▶ **Requirement**: Reproduce the entire listing below verbatim, line by line.

:: Given information ::

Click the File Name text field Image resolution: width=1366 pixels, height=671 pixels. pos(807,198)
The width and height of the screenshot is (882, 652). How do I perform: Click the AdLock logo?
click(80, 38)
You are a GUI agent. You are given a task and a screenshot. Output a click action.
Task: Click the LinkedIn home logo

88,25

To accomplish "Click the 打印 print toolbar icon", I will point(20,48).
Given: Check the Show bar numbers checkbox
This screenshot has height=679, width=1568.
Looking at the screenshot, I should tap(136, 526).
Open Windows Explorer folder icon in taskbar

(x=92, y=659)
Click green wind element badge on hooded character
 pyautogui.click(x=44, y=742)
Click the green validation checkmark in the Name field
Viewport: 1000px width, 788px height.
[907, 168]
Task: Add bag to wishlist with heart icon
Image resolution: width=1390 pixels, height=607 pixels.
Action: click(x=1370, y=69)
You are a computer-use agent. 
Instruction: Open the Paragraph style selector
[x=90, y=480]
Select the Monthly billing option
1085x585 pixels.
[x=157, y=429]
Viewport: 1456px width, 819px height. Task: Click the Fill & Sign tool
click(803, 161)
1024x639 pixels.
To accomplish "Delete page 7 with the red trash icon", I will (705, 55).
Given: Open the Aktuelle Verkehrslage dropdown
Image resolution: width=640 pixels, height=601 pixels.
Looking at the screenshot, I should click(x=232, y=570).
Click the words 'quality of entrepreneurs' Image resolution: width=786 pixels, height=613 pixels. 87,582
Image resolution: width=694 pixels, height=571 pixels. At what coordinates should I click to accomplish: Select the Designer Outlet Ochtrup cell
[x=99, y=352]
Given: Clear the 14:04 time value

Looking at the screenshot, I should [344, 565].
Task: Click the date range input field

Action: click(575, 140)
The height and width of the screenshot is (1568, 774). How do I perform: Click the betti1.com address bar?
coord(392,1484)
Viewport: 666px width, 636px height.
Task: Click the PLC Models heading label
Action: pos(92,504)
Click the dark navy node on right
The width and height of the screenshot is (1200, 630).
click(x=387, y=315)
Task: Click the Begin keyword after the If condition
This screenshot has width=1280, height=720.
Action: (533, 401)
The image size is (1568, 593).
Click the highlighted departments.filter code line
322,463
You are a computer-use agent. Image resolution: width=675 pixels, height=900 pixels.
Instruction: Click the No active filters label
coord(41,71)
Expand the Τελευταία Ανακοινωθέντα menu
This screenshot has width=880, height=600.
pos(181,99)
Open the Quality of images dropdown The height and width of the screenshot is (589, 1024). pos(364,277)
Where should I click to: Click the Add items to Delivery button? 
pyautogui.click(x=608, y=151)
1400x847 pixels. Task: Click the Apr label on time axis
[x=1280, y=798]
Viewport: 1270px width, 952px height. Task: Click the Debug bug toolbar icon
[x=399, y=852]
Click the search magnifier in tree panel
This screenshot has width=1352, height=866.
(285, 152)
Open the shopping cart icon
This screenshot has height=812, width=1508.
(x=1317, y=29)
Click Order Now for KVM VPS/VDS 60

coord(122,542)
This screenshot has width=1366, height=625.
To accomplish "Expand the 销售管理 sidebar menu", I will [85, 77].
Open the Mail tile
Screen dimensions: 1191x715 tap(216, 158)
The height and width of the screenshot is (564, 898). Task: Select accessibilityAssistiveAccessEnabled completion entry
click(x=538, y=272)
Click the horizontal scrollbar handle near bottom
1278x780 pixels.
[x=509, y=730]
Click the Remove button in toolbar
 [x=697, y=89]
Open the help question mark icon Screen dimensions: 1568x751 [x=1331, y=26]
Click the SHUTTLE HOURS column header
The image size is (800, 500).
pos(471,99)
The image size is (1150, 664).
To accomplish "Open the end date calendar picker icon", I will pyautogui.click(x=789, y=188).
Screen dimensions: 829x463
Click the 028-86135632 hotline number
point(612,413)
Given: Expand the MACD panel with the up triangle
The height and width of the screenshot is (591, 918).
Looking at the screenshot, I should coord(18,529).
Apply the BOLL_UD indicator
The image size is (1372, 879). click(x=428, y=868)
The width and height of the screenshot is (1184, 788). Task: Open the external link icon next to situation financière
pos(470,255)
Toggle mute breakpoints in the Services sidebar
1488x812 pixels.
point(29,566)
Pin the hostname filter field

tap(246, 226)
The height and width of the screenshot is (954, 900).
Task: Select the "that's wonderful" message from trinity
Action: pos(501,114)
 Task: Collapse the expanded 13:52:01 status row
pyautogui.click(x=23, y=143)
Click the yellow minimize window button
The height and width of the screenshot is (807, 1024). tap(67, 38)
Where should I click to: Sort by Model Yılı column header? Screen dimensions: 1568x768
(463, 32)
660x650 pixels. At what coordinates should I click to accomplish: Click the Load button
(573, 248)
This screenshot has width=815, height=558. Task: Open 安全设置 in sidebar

:::

▶ **Result of this task**:
Click the File Name text field Image resolution: width=1366 pixels, height=671 pixels. pos(807,198)
The width and height of the screenshot is (882, 652). How do I perform: Click the AdLock logo?
click(80, 38)
You are a GUI agent. You are given a task and a screenshot. Output a click action.
Task: Click the LinkedIn home logo

88,25

To accomplish "Click the 打印 print toolbar icon", I will point(20,48).
Given: Check the Show bar numbers checkbox
This screenshot has height=679, width=1568.
Looking at the screenshot, I should tap(136, 526).
Open Windows Explorer folder icon in taskbar

(x=92, y=659)
Click green wind element badge on hooded character
 pyautogui.click(x=44, y=742)
Click the green validation checkmark in the Name field
Viewport: 1000px width, 788px height.
[907, 168]
Task: Add bag to wishlist with heart icon
Image resolution: width=1390 pixels, height=607 pixels.
Action: click(x=1370, y=69)
You are a computer-use agent. 
Instruction: Open the Paragraph style selector
[x=90, y=480]
Select the Monthly billing option
1085x585 pixels.
[x=157, y=429]
Viewport: 1456px width, 819px height. Task: Click the Fill & Sign tool
click(803, 161)
1024x639 pixels.
To accomplish "Delete page 7 with the red trash icon", I will (705, 55).
Given: Open the Aktuelle Verkehrslage dropdown
Image resolution: width=640 pixels, height=601 pixels.
Looking at the screenshot, I should click(x=232, y=570).
Click the words 'quality of entrepreneurs' Image resolution: width=786 pixels, height=613 pixels. 87,582
Image resolution: width=694 pixels, height=571 pixels. At what coordinates should I click to accomplish: Select the Designer Outlet Ochtrup cell
[x=99, y=352]
Given: Clear the 14:04 time value

Looking at the screenshot, I should [344, 565].
Task: Click the date range input field

Action: click(575, 140)
The height and width of the screenshot is (1568, 774). How do I perform: Click the betti1.com address bar?
coord(392,1484)
Viewport: 666px width, 636px height.
Task: Click the PLC Models heading label
Action: pos(92,504)
Click the dark navy node on right
The width and height of the screenshot is (1200, 630).
click(x=387, y=315)
Task: Click the Begin keyword after the If condition
This screenshot has width=1280, height=720.
Action: (533, 401)
The image size is (1568, 593).
Click the highlighted departments.filter code line
322,463
You are a computer-use agent. Image resolution: width=675 pixels, height=900 pixels.
Instruction: Click the No active filters label
coord(41,71)
Expand the Τελευταία Ανακοινωθέντα menu
This screenshot has width=880, height=600.
pos(181,99)
Open the Quality of images dropdown The height and width of the screenshot is (589, 1024). pos(364,277)
Where should I click to: Click the Add items to Delivery button? 
pyautogui.click(x=608, y=151)
1400x847 pixels. Task: Click the Apr label on time axis
[x=1280, y=798]
Viewport: 1270px width, 952px height. Task: Click the Debug bug toolbar icon
[x=399, y=852]
Click the search magnifier in tree panel
This screenshot has width=1352, height=866.
(285, 152)
Open the shopping cart icon
This screenshot has height=812, width=1508.
(x=1317, y=29)
Click Order Now for KVM VPS/VDS 60

coord(122,542)
This screenshot has width=1366, height=625.
To accomplish "Expand the 销售管理 sidebar menu", I will [85, 77].
Open the Mail tile
Screen dimensions: 1191x715 tap(216, 158)
The height and width of the screenshot is (564, 898). Task: Select accessibilityAssistiveAccessEnabled completion entry
click(x=538, y=272)
Click the horizontal scrollbar handle near bottom
1278x780 pixels.
[x=509, y=730]
Click the Remove button in toolbar
 [x=697, y=89]
Open the help question mark icon Screen dimensions: 1568x751 [x=1331, y=26]
Click the SHUTTLE HOURS column header
The image size is (800, 500).
pos(471,99)
The image size is (1150, 664).
To accomplish "Open the end date calendar picker icon", I will pyautogui.click(x=789, y=188).
Screen dimensions: 829x463
Click the 028-86135632 hotline number
point(612,413)
Given: Expand the MACD panel with the up triangle
The height and width of the screenshot is (591, 918).
Looking at the screenshot, I should coord(18,529).
Apply the BOLL_UD indicator
The image size is (1372, 879). click(x=428, y=868)
The width and height of the screenshot is (1184, 788). Task: Open the external link icon next to situation financière
pos(470,255)
Toggle mute breakpoints in the Services sidebar
1488x812 pixels.
point(29,566)
Pin the hostname filter field

tap(246, 226)
The height and width of the screenshot is (954, 900).
Task: Select the "that's wonderful" message from trinity
Action: pos(501,114)
 Task: Collapse the expanded 13:52:01 status row
pyautogui.click(x=23, y=143)
Click the yellow minimize window button
The height and width of the screenshot is (807, 1024). tap(67, 38)
Where should I click to: Sort by Model Yılı column header? Screen dimensions: 1568x768
(463, 32)
660x650 pixels. At what coordinates should I click to accomplish: Click the Load button
(573, 248)
This screenshot has width=815, height=558. Task: Open 安全设置 in sidebar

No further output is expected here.